## Problem details
Rewrite the lines from the line with "Click the TianYanCha logo in header" to the line with "Looking at the screenshot, I should coord(535,49).", replacing "camera-style icon" with "camera icon" and leaving everything else unchanged.

## Recorded data
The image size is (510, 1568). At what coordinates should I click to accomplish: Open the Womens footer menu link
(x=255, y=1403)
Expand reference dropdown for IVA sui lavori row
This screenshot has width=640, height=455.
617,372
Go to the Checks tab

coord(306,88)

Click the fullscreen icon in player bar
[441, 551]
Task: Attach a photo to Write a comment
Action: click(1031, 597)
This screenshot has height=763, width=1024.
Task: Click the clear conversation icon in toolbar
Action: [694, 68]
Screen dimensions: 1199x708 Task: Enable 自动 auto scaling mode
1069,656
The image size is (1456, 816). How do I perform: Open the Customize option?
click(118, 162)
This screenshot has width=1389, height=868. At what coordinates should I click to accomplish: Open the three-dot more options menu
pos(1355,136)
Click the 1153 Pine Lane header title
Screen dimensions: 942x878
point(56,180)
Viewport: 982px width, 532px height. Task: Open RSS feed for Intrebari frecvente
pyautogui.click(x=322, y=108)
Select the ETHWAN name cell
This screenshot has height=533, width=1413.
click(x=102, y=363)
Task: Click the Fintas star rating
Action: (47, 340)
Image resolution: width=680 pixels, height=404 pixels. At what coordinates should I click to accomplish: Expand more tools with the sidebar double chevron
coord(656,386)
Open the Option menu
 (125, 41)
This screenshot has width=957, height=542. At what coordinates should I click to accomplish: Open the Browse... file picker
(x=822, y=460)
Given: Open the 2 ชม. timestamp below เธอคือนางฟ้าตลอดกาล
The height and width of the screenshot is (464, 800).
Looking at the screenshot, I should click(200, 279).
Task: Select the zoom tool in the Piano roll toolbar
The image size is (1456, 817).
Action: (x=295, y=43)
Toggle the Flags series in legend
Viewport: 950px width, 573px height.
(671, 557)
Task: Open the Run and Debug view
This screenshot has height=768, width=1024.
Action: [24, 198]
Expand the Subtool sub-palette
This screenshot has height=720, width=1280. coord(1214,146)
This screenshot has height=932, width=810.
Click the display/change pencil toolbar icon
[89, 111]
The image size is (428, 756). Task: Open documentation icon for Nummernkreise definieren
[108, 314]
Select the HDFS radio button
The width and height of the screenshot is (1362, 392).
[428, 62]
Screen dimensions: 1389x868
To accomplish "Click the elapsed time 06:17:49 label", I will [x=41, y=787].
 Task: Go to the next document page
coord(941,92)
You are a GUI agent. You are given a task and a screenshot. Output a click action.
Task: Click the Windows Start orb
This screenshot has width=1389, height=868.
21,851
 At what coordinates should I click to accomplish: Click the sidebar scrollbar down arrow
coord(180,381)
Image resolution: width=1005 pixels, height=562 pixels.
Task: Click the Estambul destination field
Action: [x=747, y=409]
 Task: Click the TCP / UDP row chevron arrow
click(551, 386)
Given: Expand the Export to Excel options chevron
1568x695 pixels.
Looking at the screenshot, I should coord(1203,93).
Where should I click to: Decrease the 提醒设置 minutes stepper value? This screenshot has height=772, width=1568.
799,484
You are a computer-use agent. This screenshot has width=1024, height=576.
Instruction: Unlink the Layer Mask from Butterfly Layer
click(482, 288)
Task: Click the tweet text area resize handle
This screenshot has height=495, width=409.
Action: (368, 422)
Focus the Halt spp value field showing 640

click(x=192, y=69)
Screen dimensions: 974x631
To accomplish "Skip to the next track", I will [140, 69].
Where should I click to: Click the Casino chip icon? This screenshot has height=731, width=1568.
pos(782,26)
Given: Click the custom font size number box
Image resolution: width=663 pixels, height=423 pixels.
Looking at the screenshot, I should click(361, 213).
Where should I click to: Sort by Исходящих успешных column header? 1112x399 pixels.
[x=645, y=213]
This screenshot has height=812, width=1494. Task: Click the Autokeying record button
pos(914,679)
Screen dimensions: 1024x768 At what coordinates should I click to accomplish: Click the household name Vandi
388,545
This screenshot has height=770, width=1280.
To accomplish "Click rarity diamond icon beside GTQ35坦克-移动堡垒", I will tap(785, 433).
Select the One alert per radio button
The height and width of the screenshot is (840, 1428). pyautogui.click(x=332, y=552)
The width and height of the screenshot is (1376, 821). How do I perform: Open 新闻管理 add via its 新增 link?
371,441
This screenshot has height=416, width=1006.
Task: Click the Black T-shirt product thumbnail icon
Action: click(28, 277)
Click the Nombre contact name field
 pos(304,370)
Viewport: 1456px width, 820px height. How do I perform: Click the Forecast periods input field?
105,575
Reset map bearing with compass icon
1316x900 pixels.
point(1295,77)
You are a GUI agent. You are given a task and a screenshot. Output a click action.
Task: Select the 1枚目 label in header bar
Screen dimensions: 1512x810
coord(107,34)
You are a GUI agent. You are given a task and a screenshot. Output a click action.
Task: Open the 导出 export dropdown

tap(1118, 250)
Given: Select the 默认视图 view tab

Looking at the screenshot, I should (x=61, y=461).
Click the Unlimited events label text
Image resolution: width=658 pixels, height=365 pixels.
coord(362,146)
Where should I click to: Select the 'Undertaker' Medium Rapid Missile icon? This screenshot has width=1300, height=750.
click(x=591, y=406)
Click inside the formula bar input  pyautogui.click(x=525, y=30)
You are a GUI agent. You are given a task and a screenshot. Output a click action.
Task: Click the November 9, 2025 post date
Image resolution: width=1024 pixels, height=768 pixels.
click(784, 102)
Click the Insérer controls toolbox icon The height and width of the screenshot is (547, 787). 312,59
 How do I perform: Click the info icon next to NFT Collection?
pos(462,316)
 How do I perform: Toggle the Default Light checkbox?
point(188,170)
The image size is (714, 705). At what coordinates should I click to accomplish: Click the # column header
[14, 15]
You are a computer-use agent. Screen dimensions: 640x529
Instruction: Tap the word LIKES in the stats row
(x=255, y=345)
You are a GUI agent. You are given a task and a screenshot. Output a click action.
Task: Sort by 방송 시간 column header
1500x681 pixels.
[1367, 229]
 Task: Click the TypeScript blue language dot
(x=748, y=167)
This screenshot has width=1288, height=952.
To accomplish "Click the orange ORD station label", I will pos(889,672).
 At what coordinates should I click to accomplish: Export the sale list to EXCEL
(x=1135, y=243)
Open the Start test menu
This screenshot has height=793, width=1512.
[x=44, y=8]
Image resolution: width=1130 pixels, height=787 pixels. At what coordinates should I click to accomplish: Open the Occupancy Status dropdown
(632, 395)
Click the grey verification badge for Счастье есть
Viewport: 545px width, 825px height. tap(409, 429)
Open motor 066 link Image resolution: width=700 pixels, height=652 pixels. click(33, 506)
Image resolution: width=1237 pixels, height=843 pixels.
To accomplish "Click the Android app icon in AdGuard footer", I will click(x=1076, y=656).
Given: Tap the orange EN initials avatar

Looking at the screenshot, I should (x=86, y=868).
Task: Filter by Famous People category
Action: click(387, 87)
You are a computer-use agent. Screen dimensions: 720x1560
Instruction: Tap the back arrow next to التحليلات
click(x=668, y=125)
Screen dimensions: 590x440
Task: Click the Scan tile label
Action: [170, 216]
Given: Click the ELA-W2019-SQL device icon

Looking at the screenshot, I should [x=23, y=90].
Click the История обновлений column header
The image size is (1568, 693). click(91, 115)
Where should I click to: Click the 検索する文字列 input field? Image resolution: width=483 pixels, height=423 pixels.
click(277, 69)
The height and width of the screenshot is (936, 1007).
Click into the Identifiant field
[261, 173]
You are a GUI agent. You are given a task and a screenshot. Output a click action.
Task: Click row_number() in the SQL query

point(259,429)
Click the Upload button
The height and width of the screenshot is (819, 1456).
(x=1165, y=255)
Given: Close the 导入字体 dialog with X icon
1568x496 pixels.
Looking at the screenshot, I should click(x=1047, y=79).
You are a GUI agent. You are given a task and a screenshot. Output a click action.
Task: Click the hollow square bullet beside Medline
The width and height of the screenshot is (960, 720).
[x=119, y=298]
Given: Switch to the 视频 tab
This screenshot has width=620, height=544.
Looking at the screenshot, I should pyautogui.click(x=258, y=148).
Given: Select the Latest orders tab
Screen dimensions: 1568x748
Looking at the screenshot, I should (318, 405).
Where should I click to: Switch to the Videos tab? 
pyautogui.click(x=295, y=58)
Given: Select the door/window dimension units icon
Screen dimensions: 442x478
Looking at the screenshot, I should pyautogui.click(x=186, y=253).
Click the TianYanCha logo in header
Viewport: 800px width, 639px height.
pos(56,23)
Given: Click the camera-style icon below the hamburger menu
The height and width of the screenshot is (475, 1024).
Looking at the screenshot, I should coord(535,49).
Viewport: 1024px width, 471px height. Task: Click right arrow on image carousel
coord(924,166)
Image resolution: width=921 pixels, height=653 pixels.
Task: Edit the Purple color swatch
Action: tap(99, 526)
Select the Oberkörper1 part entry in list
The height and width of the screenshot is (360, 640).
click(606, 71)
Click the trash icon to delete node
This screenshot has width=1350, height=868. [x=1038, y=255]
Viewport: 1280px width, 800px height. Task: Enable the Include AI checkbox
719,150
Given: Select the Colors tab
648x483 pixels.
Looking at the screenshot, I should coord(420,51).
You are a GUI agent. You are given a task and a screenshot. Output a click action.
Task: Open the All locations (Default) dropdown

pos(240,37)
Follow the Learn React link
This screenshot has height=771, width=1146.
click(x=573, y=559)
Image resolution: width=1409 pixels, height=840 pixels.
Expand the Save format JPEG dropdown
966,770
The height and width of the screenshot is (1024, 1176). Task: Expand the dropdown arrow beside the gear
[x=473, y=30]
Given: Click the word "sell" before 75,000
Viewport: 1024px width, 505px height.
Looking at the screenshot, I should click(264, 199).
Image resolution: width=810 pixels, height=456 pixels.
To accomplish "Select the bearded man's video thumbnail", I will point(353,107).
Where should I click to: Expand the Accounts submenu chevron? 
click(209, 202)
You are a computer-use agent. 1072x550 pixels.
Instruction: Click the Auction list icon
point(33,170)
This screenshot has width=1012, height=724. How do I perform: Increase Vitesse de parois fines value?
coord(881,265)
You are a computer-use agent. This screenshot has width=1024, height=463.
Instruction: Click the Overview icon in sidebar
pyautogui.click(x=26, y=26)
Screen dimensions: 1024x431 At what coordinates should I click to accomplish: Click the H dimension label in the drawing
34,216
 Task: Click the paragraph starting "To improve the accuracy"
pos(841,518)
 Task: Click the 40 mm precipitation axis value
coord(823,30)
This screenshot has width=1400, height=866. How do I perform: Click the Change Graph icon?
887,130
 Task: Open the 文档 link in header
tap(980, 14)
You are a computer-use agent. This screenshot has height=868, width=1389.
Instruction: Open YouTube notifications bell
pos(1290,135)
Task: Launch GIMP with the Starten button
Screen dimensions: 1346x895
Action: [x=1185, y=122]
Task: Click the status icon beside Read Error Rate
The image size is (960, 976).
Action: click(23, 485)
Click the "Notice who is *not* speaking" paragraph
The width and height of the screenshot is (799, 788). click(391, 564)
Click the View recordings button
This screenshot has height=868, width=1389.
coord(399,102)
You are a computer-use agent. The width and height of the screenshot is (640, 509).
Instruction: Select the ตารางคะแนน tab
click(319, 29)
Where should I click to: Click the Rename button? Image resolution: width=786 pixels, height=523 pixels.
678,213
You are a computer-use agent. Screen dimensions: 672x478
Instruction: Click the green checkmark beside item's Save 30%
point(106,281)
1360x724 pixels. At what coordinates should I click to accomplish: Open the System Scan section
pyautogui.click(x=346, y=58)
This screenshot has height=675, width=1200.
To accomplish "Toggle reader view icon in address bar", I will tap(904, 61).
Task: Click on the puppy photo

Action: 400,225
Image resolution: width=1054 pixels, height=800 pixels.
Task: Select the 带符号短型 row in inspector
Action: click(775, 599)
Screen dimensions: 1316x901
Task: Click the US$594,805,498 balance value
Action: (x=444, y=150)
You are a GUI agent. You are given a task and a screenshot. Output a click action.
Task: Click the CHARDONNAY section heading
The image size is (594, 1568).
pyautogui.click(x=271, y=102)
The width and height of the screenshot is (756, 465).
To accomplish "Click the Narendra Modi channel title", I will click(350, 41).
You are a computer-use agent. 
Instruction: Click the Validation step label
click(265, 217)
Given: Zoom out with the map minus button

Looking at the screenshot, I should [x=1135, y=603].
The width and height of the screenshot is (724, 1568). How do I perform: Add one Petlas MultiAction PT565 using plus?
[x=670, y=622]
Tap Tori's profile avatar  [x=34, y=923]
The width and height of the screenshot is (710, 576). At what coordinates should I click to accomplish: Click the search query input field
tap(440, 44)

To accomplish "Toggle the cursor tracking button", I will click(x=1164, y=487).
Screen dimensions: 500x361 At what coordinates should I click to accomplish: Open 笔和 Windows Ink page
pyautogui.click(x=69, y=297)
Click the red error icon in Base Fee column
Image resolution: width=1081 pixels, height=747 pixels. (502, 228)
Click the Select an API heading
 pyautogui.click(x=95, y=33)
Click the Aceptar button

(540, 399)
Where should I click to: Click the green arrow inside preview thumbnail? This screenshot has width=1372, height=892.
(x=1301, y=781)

## Correct answer
Click the TianYanCha logo in header
Viewport: 800px width, 639px height.
pos(56,23)
Given: Click the camera icon below the hamburger menu
The height and width of the screenshot is (475, 1024).
Looking at the screenshot, I should coord(535,49).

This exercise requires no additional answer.